| MATERIAL SUPPLIED |
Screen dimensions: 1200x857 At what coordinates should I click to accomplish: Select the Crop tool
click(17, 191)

...

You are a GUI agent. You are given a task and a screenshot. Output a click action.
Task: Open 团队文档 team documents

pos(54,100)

* * *

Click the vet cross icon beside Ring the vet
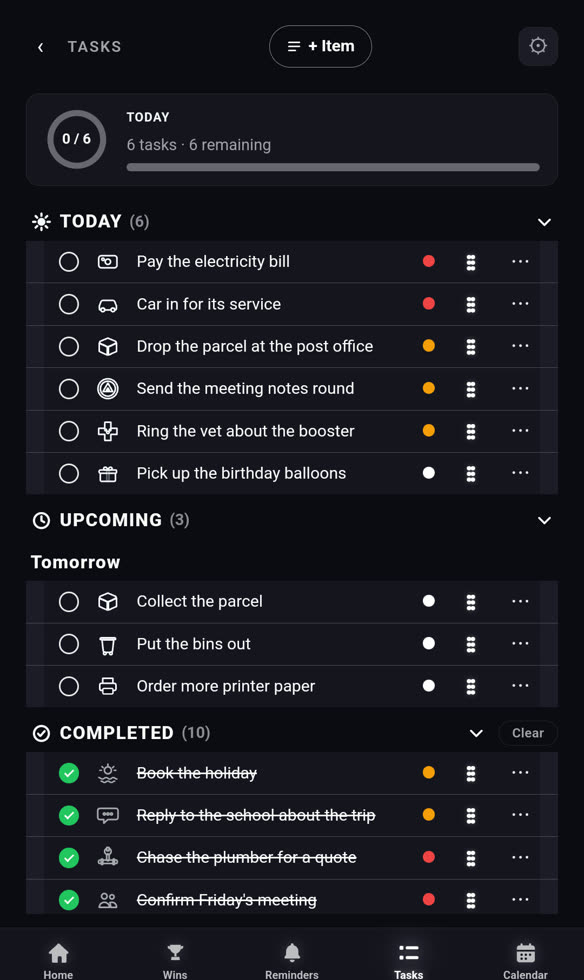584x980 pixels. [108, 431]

| THE REQUEST |
Copy the listing from the line containing "Screen dimensions: 1200x857" to the line containing "click(17, 191)", both lines included, and add 12 to each coordinate in the answer.

| REPLY TO THE EXERCISE |
Screen dimensions: 1200x857 At what coordinates should I click to accomplish: Select the Crop tool
click(29, 203)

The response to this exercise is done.